Не успела пыль улечься за колесами возка, в котором повезли Бориса Ивановича, а государь уже посылал гонца к игумену Кирилло-Белозерского монастыря Афанасию, строителю Феоктисту и келарю Савватею. Писал государь о том, чтоб Борису Ивановичу почет был оказан, чтоб берегли его крепко и надежно от всяких козней и злоумышленников.
«Да отнюдь бы нихто не ведал, хотя и выедет куды, – писал Алексей Михайлович, сам писал, своей рукой: дело невиданное! Московские цари даже грамот государственных не подписывали, не роняли достоинства. – А если сведают, и я сведаю, и вам быть казненным. А если убережете его, так, как и мне, добро ему сделаете, и я вас пожалую так, чего от зачала света такой милости не видали».
Москвой правили чуждые Алексею Михайловичу люди, но хоть и молод он был, а терпелив знатно. В свои двадцать лет Алексей Михайлович научился уступать силе и обстоятельствам, как никто среди всего московского синклита, светского и духовного. Со стороны казалось, что царской уступчивости нет предела. И те, кто так думал, ошибались себе же на беду. Алексей Михайлович всегда знал, чем он может поступиться.
Глава двадцать четвертая
1
К Аввакуму в Лопатищи приехали братья. Все они жили на старом отцовском гнездовье в Григорове. Евфимий был попом, Герасим и Кузьма тоже при церкви кормились – один служил псаломщиком, другой сторожем.
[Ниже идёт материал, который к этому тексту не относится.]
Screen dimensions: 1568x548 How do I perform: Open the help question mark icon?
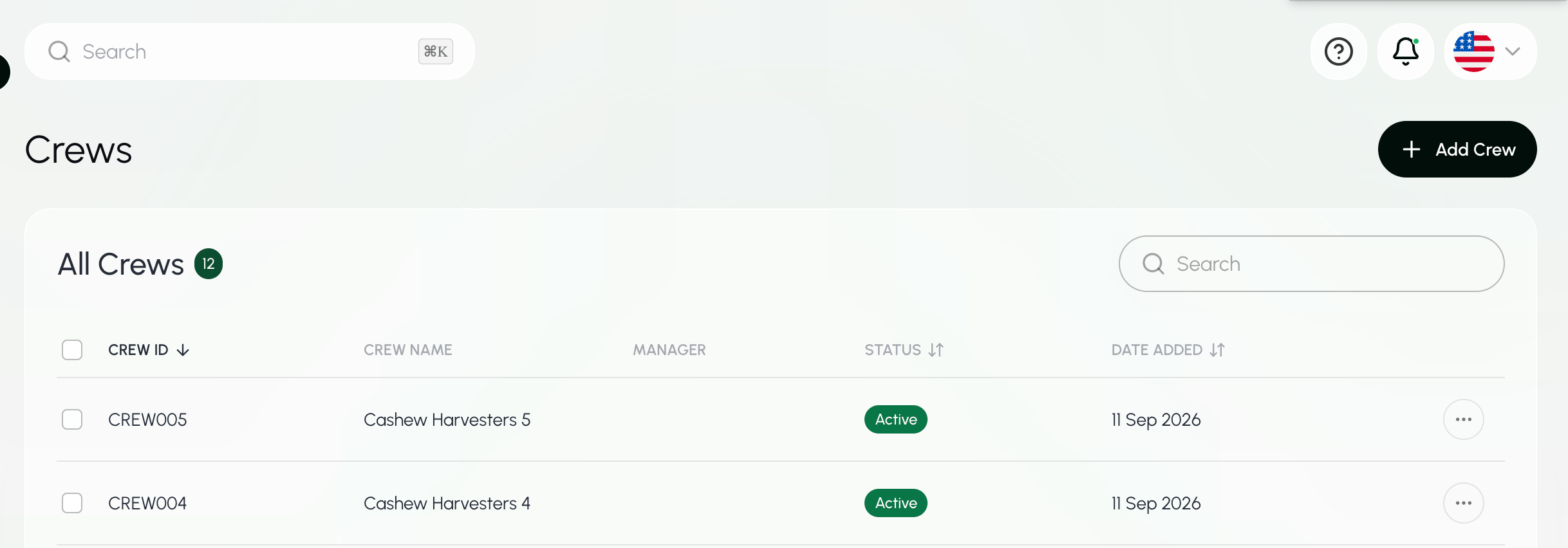1338,51
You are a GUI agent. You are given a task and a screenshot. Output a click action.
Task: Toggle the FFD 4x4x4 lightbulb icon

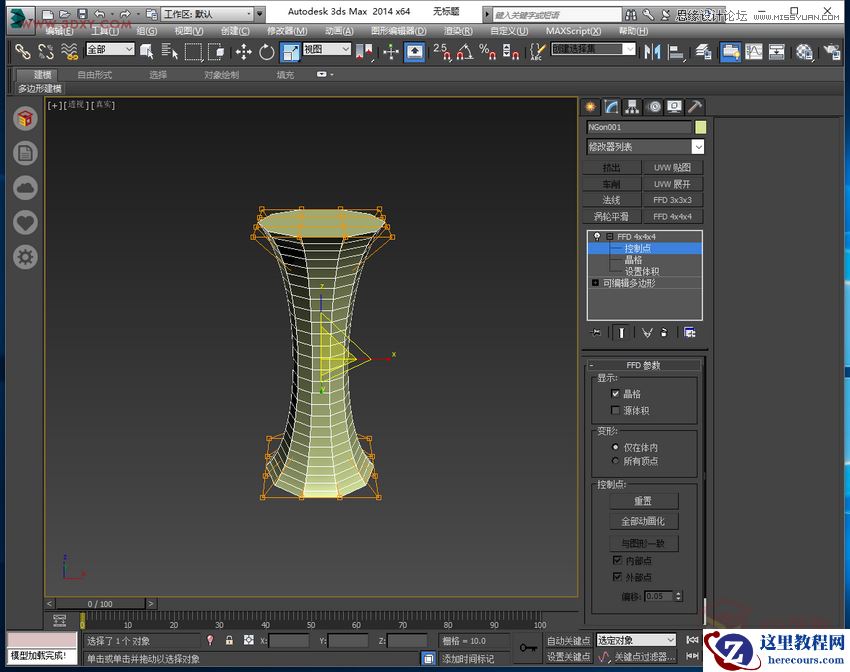tap(597, 237)
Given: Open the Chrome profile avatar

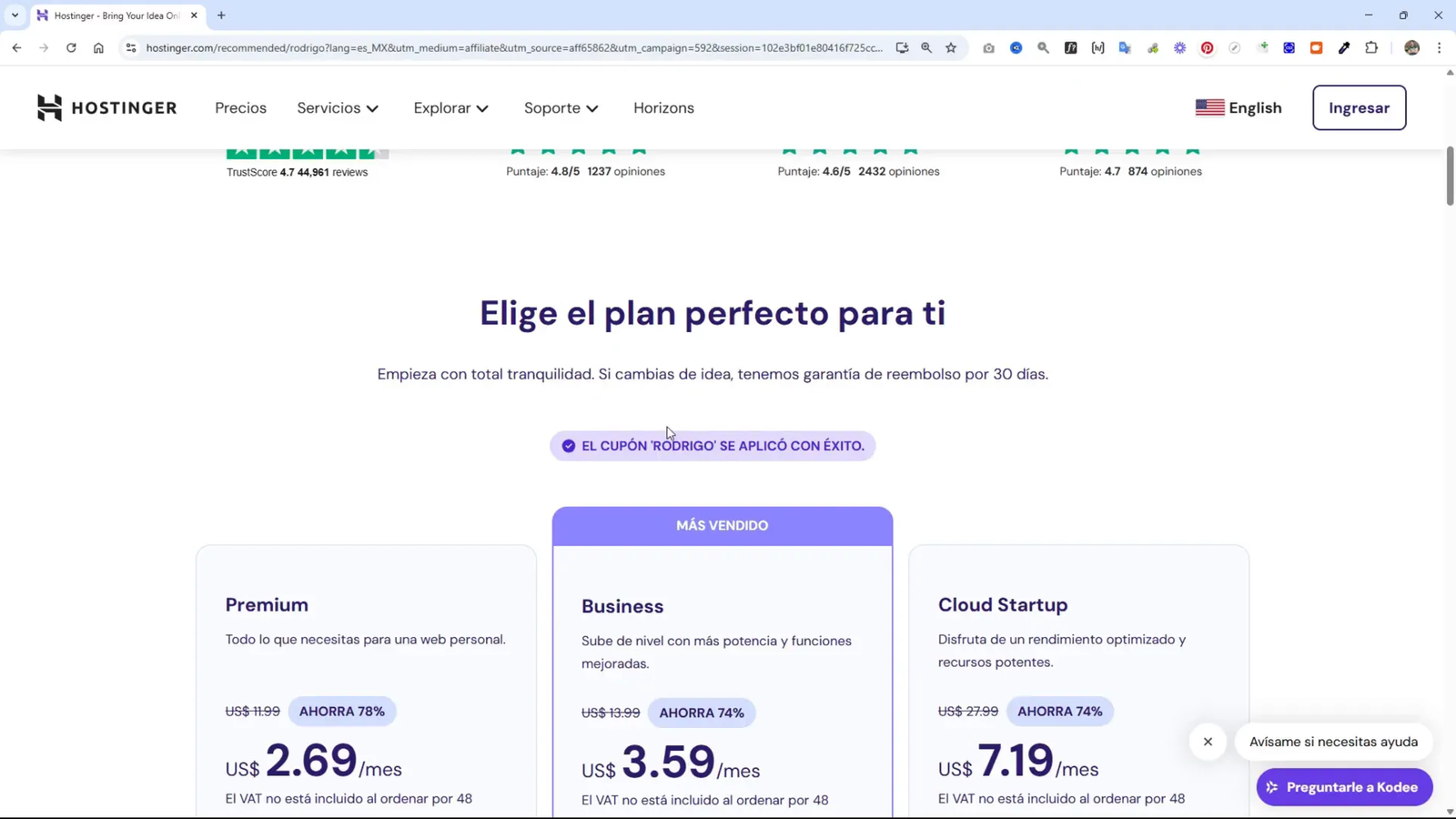Looking at the screenshot, I should point(1412,47).
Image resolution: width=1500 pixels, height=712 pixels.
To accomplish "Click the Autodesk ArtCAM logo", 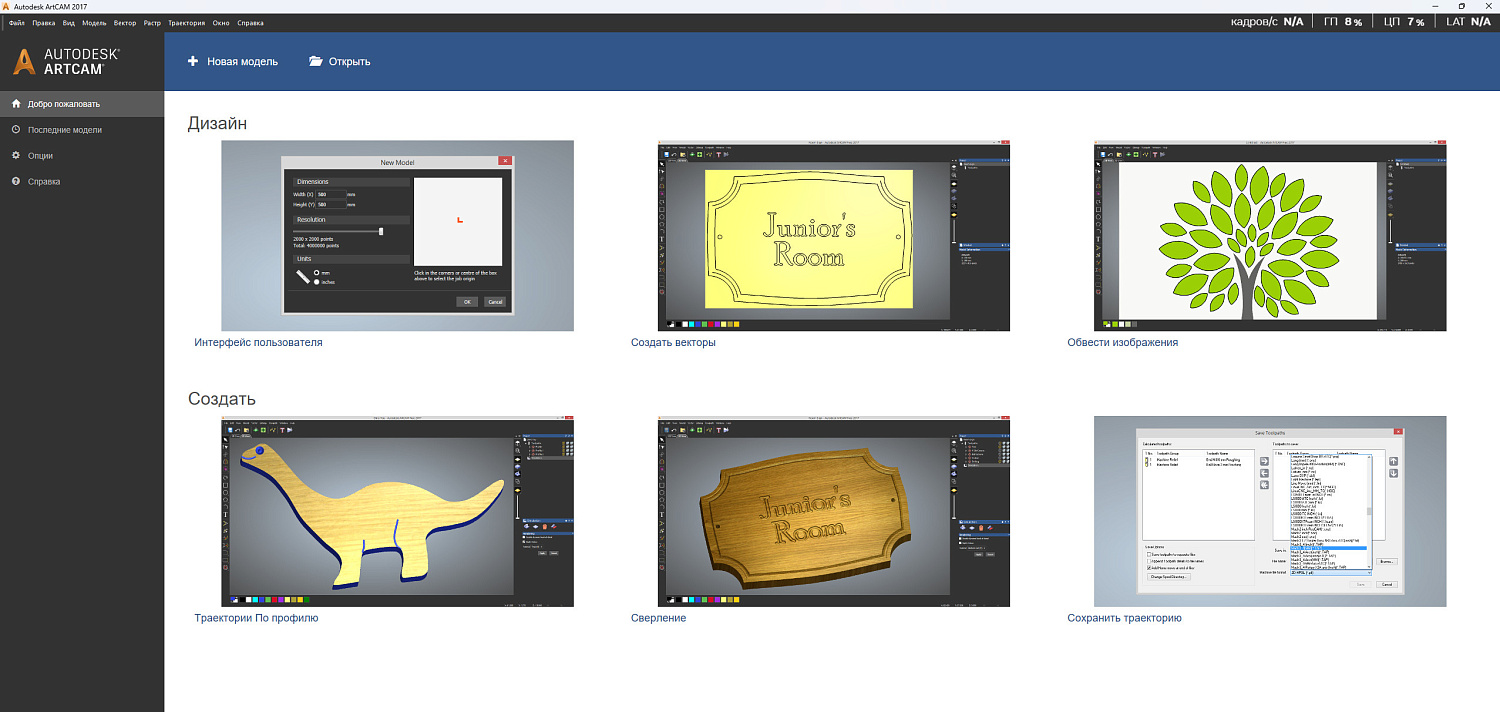I will (x=66, y=61).
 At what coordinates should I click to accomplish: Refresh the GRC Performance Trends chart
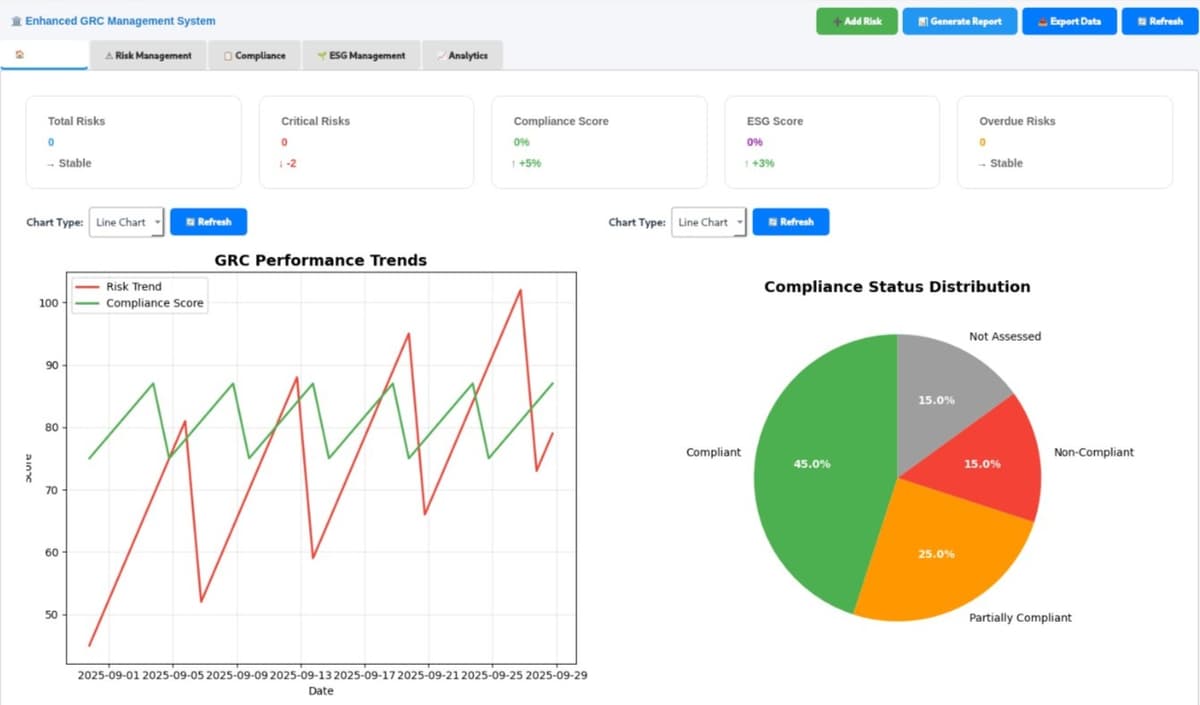pos(208,222)
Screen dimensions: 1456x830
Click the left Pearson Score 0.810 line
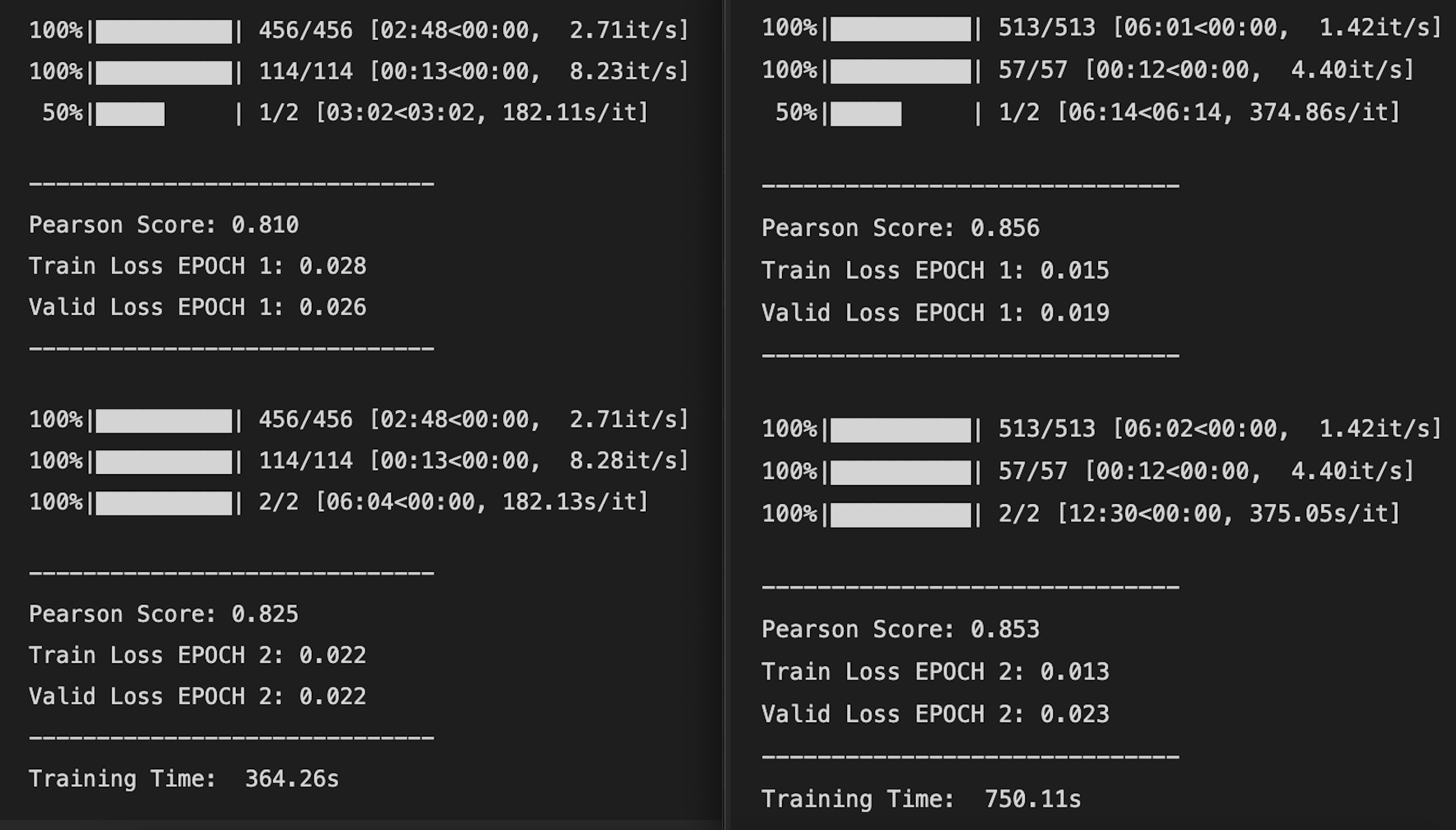point(164,225)
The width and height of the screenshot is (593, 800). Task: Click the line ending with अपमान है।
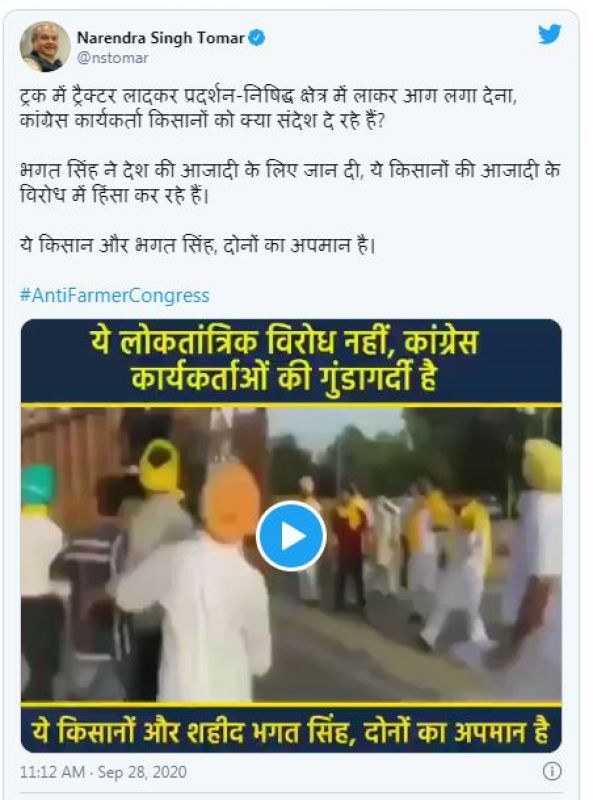[x=197, y=245]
Братья приехали по делу: продать мед и воск, купить сушеной и соленой рыбы. Григорово от Волги далеко.
Ночевали братья на сеновале.
Аввакум собирался за дровами, поднялся до солнца. Он вывел из сарая лошадь, покормил на улице. Пришел дьякон, с которым сговорились рубить лес.
Аввакум снова заглянул в сарай: братья сладко спали. Евфимий лицом пригож, в мать. Спит как во младенчестве, причмокивая. Кузьма в отца, кряжист, насуплен. И во сне молчун. Герасим вдруг отчетливо засмеялся. С детства хохотун. Видно, и сны ему смешные снятся.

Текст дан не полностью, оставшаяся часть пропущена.